Cancer diagnosis by selfie
A new app detects pancreatic cancer by the whites of the eyes
Anna Kerman, XX2 century, based on Engadget: App detects pancreatic cancer from the whites of your eyes
The application is able to "see" the yellowing of proteins before it becomes noticeable to the human eye.
Pancreatic cancer is very dangerous: only 9% of patients with this diagnosis live more than five years. The main reason is that when the signs become noticeable, it means that the cancer is already at an advanced stage. But researchers from the University of Washington have created a simple and accurate screening method that does not require medical intervention.
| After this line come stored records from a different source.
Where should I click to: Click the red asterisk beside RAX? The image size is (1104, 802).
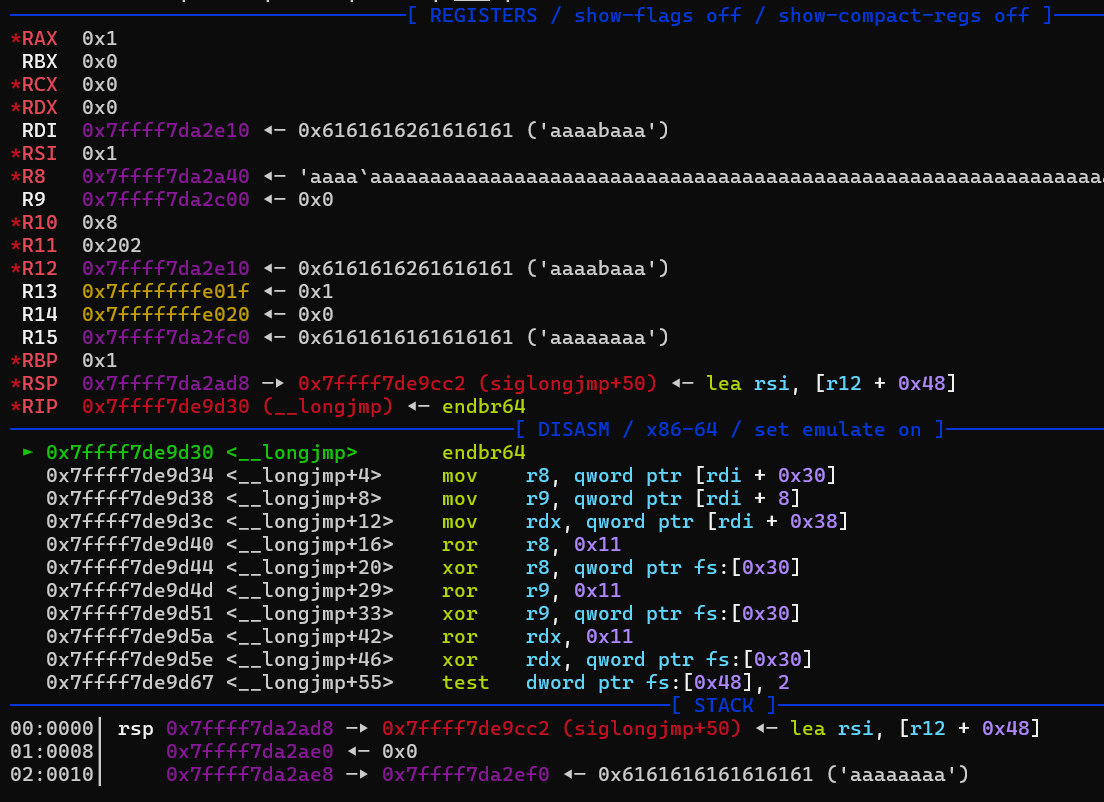coord(15,39)
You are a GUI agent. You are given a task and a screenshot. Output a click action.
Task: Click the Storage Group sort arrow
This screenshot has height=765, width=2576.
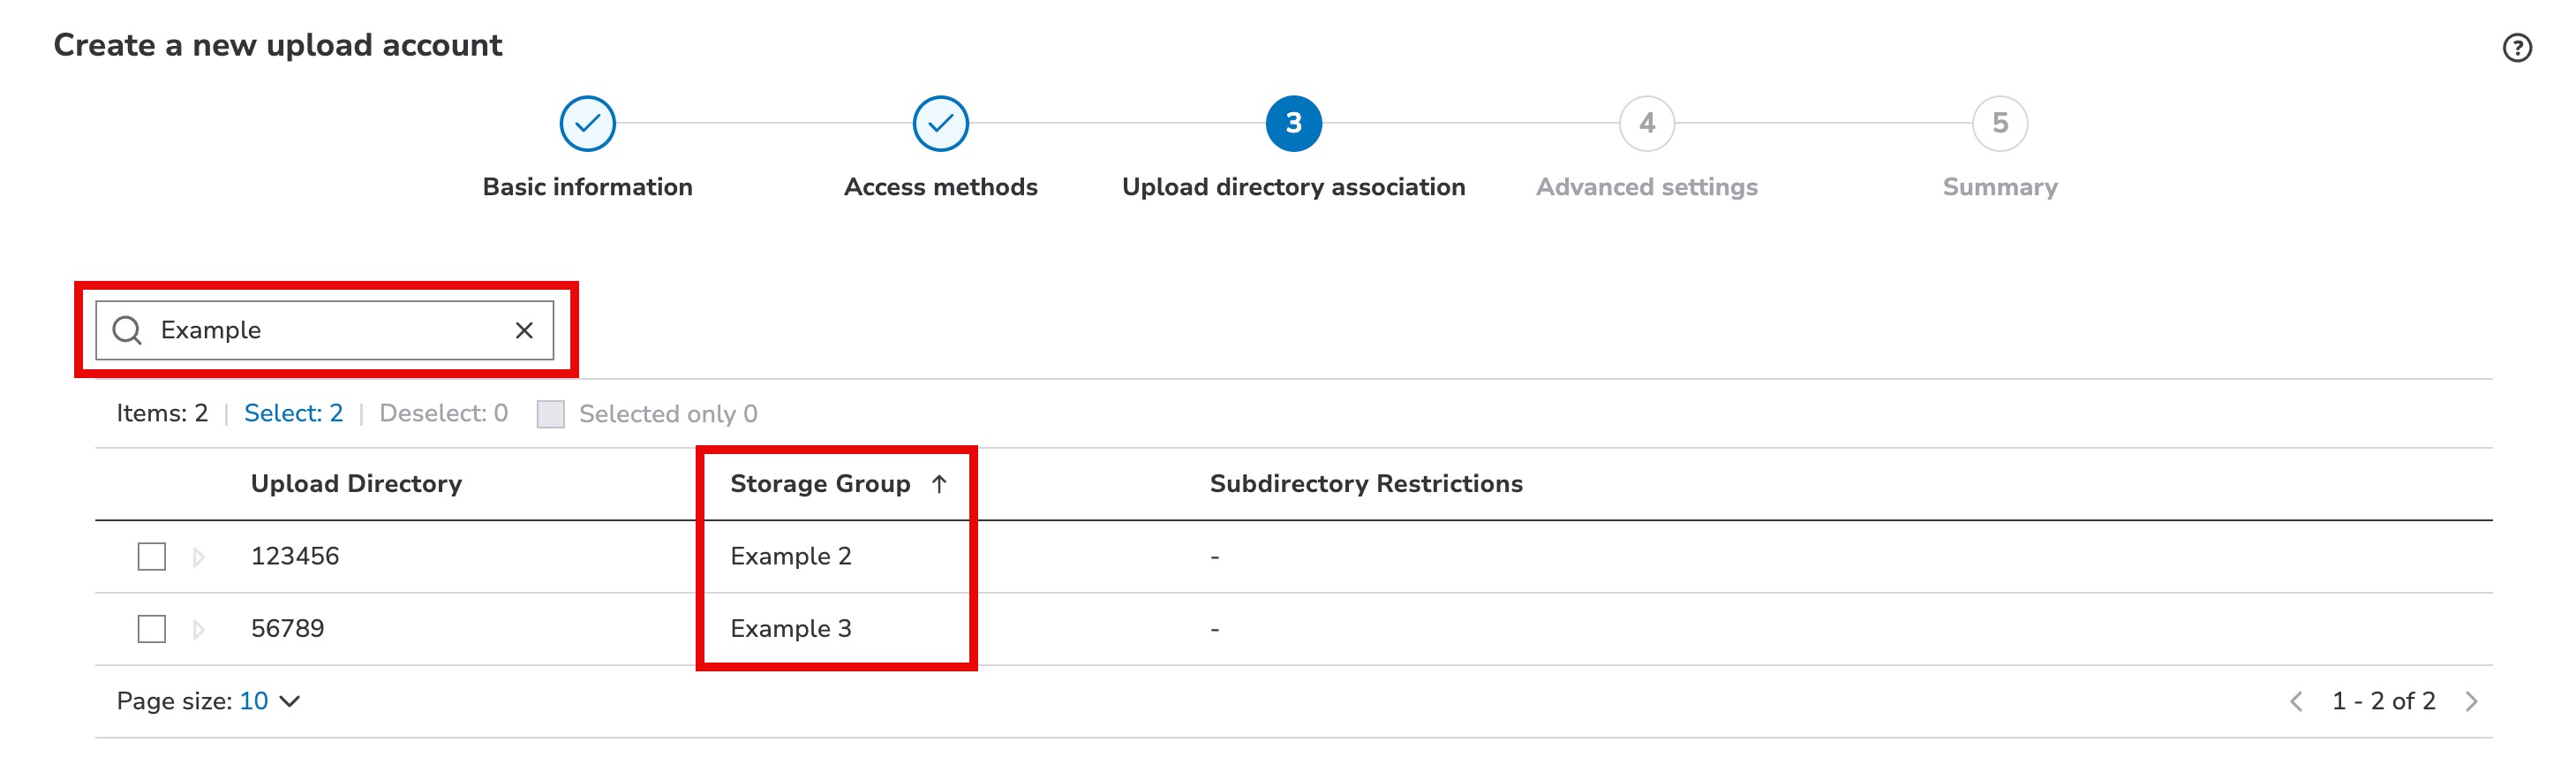point(939,484)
They developed the BiliScreen application, which uses a smartphone camera and uses special algorithms to calculate the level of bilirubin in the whites of the eyes. With pancreatic cancer, the level of bilirubin increases, which eventually turns the whites of the eyes yellow (as with hepatitis). But the yellow whites of the eyes mean that pancreatic cancer has already developed significantly. BiliScreen detects even very low levels of bilirubin and informs the user whether his indicators are grounds for concern and further tests. This is easier and cheaper than the blood test commonly used to detect pancreatic cancer, and it can be done even before the signs of the disease appear.
"Pancreatic cancer is currently a terrible disease for which there are no effective methods of early diagnosis," says Jim Taylor, one of the authors of the project. "Our goal is to make sure that people can diagnose it early enough, when surgery can still prolong life."
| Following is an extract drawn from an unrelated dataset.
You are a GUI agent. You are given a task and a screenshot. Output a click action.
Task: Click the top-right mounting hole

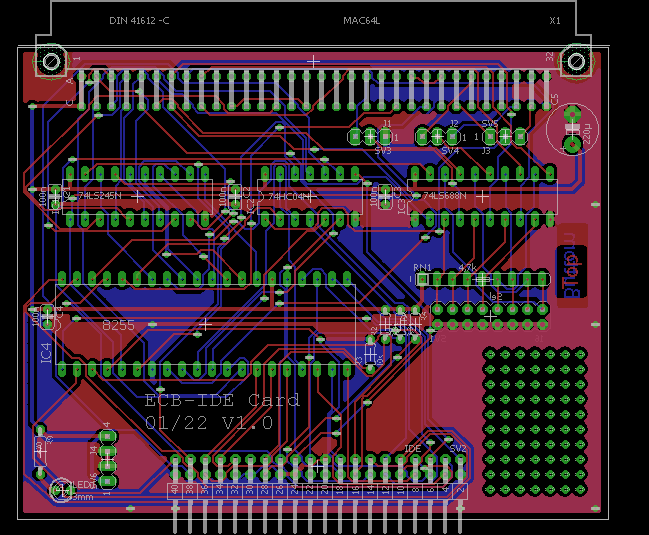click(575, 62)
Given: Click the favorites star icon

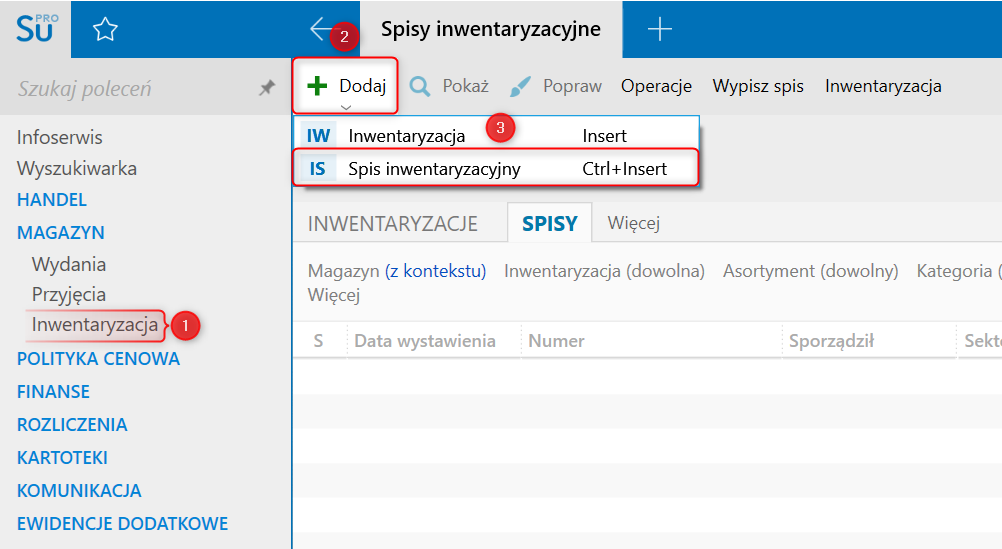Looking at the screenshot, I should coord(105,30).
To make an adjustment for lighting, the application must be used either with a special box that cuts off external light and thereby eliminates the possibility of error due to different color reflections in the eyes, or with paper glasses with colored squares on the frame, according to which the application adjusts color correction.
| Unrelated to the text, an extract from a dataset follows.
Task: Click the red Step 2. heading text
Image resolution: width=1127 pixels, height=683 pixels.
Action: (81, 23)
In a small clinical study on 70 people, it was found that when used with a box, the BiliScreen application determines the level of bilirubin in the blood with an accuracy of 90% relative to a standard laboratory blood test.
Now researchers are working to ensure that the application can be used without additional accessories. Scientists are going to present their development at the Ubicomp 2017 conference, which will be held next month.